L'annonce récente d'une nouvelle salle de spectacle, dans ce qui sera un espace consacré au jazz au coeur du Quartier des spectacles à Montréal, devrait normalement être applaudie comme étant une excellente nouvelle. Cette annonce a pourtant fait l'objet d'une minicontroverse liée au nom qu'on leur a donné: la Maison du jazz Rio Tinto Alcan et la salle Astral. Certains chroniqueurs se sont offusqués du fait que l'on commercialise ainsi une institution à vocation culturelle. A-t-on raison de s'offusquer ainsi?

Il importe de démystifier certaines croyances persistantes.

Tout d'abord, la commandite n'est pas un don. C'est un investissement marketing qui s'apparente davantage à la publicité qu'au don. Ainsi, comme en publicité, les gestionnaires de commandite doivent justifier leurs investissements en fonction de retombées mesurables, pas nécessairement quant aux ventes, mais quant à la visibilité (être vu) et la notoriété (être reconnu). Dans un contexte économique hyperconcurrentiel, les directions d'entreprises, et même les actionnaires, requièrent des justificatifs argumentés aux investissements en marketing, ce que la commandite réussit à faire. Si elles ne pouvaient en justifier les retombées, il est loin d'être sûr que les entreprises privées pourraient continuer à long terme d'investir en culture.

 

Donc, le choix qui se pose de plus en plus aux gestionnaires de marketing n'est pas «à qui vais-je faire un don?» (de plus en plus de causes humanitaires et caritatives bataillent pour cette place-là), mais plutôt «où allons-nous investir: dans un message télévisé (ou imprimé ou web) ou en commandite?».

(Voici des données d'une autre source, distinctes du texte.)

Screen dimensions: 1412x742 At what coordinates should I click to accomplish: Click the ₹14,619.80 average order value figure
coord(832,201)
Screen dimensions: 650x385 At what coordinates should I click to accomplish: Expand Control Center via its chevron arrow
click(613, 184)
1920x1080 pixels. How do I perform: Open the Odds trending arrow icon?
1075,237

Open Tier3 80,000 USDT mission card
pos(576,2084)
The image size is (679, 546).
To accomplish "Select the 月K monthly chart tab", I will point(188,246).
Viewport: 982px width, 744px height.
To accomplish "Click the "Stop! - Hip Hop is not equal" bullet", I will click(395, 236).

Plutôt que de nous assommer de publicité traditionnelle, pour communiquer avec ses publics, Rio Tinto Alcan a fait le choix plus subtil et moins intrusif d'investir, comme elle le fait d'ailleurs depuis des décennies, dans le développement et la valorisation de notre culture. Elle a d'ailleurs fait un geste similaire en s'associant à BIXI, le nouveau service vélo libre-service de Montréal. Dans le contexte économique actuel, c'est tout à son honneur.

Quant à l'Équipe Spectra, promoteur du Festival international de jazz de Montréal, elle aussi doit, comme la plupart des promoteurs d'événements, faire face au ralentissement économique et à l'exode des centres décisionnels vers l'extérieur du Québec. Dans ce contexte, l'ensemble des promoteurs se livrent à une course effrénée pour attirer la poignée d'entreprises qui s'intéressent encore à notre culture. Pour attirer ces partenaires potentiels, il faut avoir une offre de visibilité attrayante. Alors qu'elle s'apprête à perdre GM comme commanditaire principal, et que les alumineries vivent des temps difficiles, peut-on blâmer Spectra de vouloir s'attacher son second partenaire en importance pour plusieurs années?

On pourrait rêver à un festival sans publicité, avec des spectacles gratuits financés à 100% par les deniers publics, mais ce serait une utopie. Aucun gouvernement n'acceptera d'investir dans un festival populaire s'il n'y a pas de partenaire privé. Donc pas de commanditaire, pas de festival.

C'est peut-être désagréable à entendre, mais la publicité agit comme vecteur de notre culture. C'est ce qui fait qu'on accepte volontiers 12 minutes de publicité pour regarder notre émission favorite à la télé ou que les pages de ce cahier seront en partie financées par de la publicité. C'est ce qui fait aussi que la baisse des revenus publicitaires a pour conséquence qu'on ne produit presque plus de séries télévisées d'envergure au Québec.

Le défi de la commandite consiste à maintenir le fragile équilibre entre la présence et la surabondance. Le principe de la commandite est en soi acceptable. C'est quand on verse dans la surenchère que l'équilibre est rompu.

Or, l'Équipe Spectra a toujours été extrêmement rigoureuse à cet égard, notamment en refusant de vendre la commandite en titre de son événement phare (le Festival de jazz ne s'est jamais appelé le festival Bell ou GM). La maladresse, s'il y en a une, tient au fait que les deux commandites ont été annoncées presque en même temps.

Le plus grand festival de jazz au monde a aujourd'hui sa maison à Montréal. Cette maison comprend une salle de spectacle toute neuve. Il y a quoi se réjouir. Et remercier les commanditaires.

Patrice Attanasio

L'auteur est conseiller en communication, spécialisé en commandites. Il a conseillé autant des clients dans la sélection, la gestion et l'exploitation de leurs commandites, que des propriétés dans l'élaboration de leur offre.